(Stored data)
[Start of section]

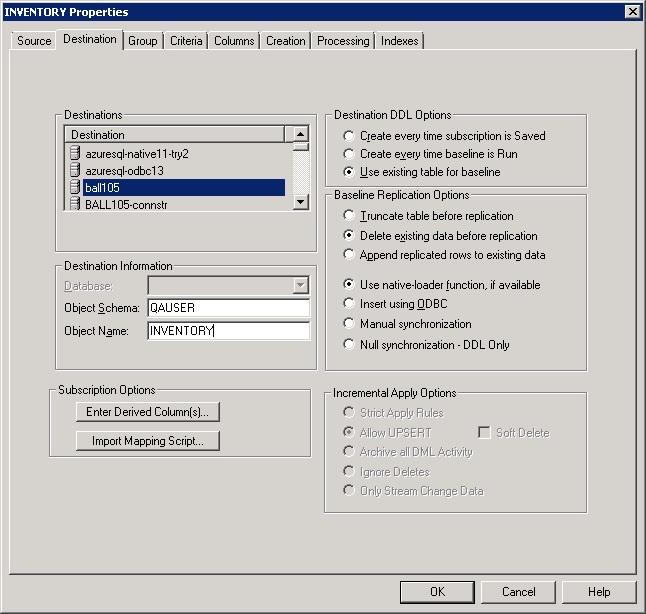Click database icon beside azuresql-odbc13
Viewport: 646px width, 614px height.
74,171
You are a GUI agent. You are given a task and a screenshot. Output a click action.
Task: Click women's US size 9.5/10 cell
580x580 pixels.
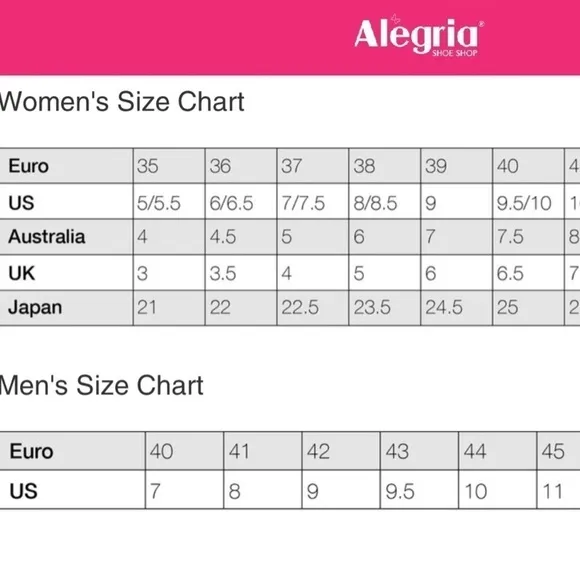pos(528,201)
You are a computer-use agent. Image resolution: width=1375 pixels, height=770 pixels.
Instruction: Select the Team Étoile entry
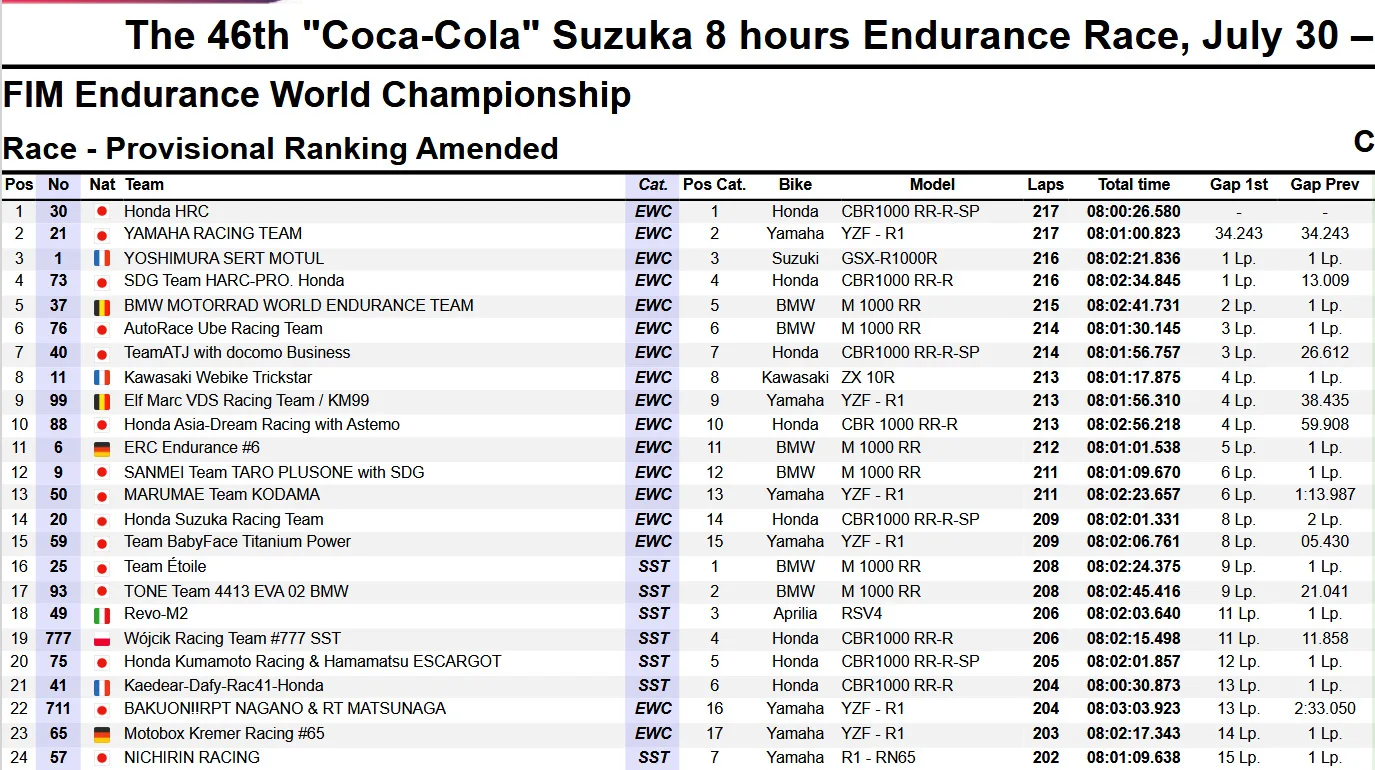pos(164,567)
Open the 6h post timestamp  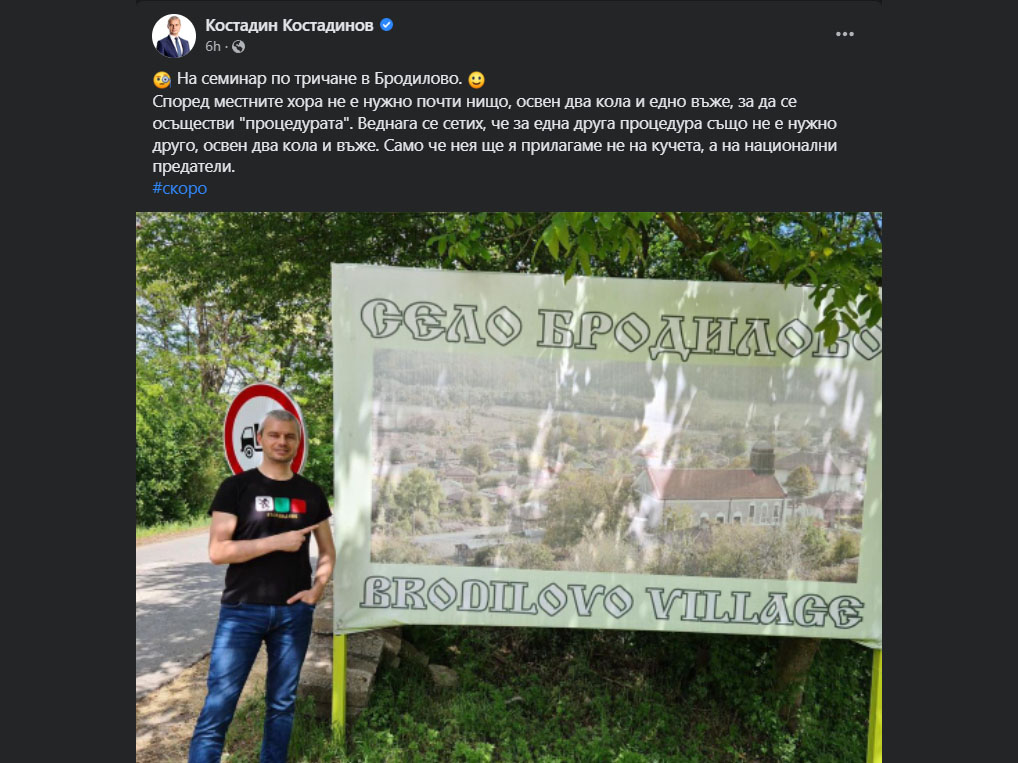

[End of section]

**REQUIREMENT**: Please leave out the pictures while you copy exactly the lines from the one containing "You are a GUI" through the end of the records.

**SOLUTION TO THIS EXERCISE**:
You are a GUI agent. You are given a task and a screenshot. Output a click action.
Task: Click women's US size 9.5/10 cell
580x580 pixels.
pos(528,201)
You are a computer-use agent. Image resolution: width=1375 pixels, height=770 pixels.
Instruction: Select the Team Étoile entry
pos(164,567)
Open the 6h post timestamp  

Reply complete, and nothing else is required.